*BRANO SCELTO*.

1. Espropriazione per pubblica utilità  – Imposizione di servitù militare – L. 898/1976 – Decreto di conferma – Assenza – Conseguenze


2. Espropriazione per pubblica utilità  – Imposizione di servitù militare – L. 898/1976 – Decreto di conferma – Termine quinquennale – Perentorietà 


3.  Espropriazione per pubblica utilità  – Imposizione di servitù militare – L. 898/1976 – Decreto di proroga – Decorrenza


4.  Espropriazione per pubblica utilità  – Imposizione di servitù militare – L. 898/1976 – Decreto impositivo – Effetti

1. Nel sistema delineato dalla legge 24 dicembre 1976, n. 898, (provvedimento abrogato dall’art. 2268, comma 1, n. 727, D.Lgs. 15 marzo 2010, n. 66, con la decorrenza prevista dall’art. 2272, comma 1 del medesimo D.Lgs.) e dal Regolamento di esecuzione D.P.R. 17 dicembre 1979, n. 780, le servitù militari “sono stabilite nella durata massima di 5 anni” (comma 2 dell’art. 1 della legge), hanno effetto “decorso il novantesimo giorno dalla data di deposito nell’ufficio comunale” del decreto impositivo (comma 5 dell’art. 5 della legge), possono poi essere prorogate per altri cinque anni qualora “ancora necessarie” (comma 2 dell’art. 10 della legge) e restano estinte ad ogni effetto “se non interviene decreto di conferma alla prevista scadenza” (ultimo comma dell’art. 10 della legge).


2. Il termine quinquennale per le servitù militari già  previsto dall’art. 10 della legge 24 dicembre 1976, n. 898 doveva considerarsi perentorio e tassativo, considerata la “sanzione” prevista dalla norma di legge in termini di “estinzione ad ogni effetto”.


3. Il termine di cinque anni assegnato all’Amministrazione per l’emanazione del decreto di proroga del vincolo di servitù militare decorre dalla data di adozione del precedente decreto e non dalla data della sua esecutività  in quanto l’espressione “ogni cinque anni dall’imposizione della limitazione” (di cui al comma 1 dell’art. 10 della legge 898/1976) faceva evidente riferimento al momento dell’asservimento dei beni a “servitù militari” e dunque al momento costitutivo della servitù.

*DATI FORNITI*.
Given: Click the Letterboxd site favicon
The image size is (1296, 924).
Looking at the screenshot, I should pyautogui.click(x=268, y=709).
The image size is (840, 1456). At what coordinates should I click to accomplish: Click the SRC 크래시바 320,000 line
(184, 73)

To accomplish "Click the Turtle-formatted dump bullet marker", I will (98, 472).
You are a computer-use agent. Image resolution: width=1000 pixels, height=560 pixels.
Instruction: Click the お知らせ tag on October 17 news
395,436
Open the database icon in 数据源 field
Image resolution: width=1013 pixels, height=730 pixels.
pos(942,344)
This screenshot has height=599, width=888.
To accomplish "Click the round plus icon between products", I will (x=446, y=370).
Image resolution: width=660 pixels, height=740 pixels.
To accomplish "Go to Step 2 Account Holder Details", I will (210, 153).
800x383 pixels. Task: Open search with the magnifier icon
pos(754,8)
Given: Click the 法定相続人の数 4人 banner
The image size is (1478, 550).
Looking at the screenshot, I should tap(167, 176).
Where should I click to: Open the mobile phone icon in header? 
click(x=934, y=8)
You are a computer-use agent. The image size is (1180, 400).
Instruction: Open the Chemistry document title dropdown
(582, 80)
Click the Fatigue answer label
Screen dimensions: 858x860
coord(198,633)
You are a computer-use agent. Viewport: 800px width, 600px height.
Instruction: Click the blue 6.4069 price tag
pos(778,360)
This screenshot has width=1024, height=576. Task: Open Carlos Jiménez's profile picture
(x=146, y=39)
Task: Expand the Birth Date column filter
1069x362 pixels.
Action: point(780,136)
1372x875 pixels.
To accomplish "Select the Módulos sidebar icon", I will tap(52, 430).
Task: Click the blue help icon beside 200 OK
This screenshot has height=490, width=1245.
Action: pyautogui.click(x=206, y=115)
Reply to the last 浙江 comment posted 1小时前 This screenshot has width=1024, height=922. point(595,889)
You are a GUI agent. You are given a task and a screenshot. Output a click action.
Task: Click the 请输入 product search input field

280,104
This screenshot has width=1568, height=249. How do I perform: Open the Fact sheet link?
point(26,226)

*COMPITI ED ESERCIZI*.
1. Secondo il brano, da quale provvedimento è stata abrogata la legge 24 dicembre 1976, n. 898?
2. Riscrivi il passo del brano da "3. Il termine" a "costitutivo della servitù.", sostituendo "decreto di proroga" con "provvedimento di proroga".
3. Elenca, con data e numero, tutti gli atti normativi citati nel brano, ciascuno una sola volta.

*RISPOSTE AGLI ESERCIZI*.
1. Dal D.Lgs. 15 marzo 2010, n. 66 (art. 2268, comma 1, n. 727).

2.
3. Il termine di cinque anni assegnato all’Amministrazione per l’emanazione del provvedimento di proroga del vincolo di servitù militare decorre dalla data di adozione del precedente decreto e non dalla data della sua esecutività  in quanto l’espressione “ogni cinque anni dall’imposizione della limitazione” (di cui al comma 1 dell’art. 10 della legge 898/1976) faceva evidente riferimento al momento dell’asservimento dei beni a “servitù militari” e dunque al momento costitutivo della servitù.

3.
- legge 24 dicembre 1976, n. 898
- D.P.R. 17 dicembre 1979, n. 780
- D.Lgs. 15 marzo 2010, n. 66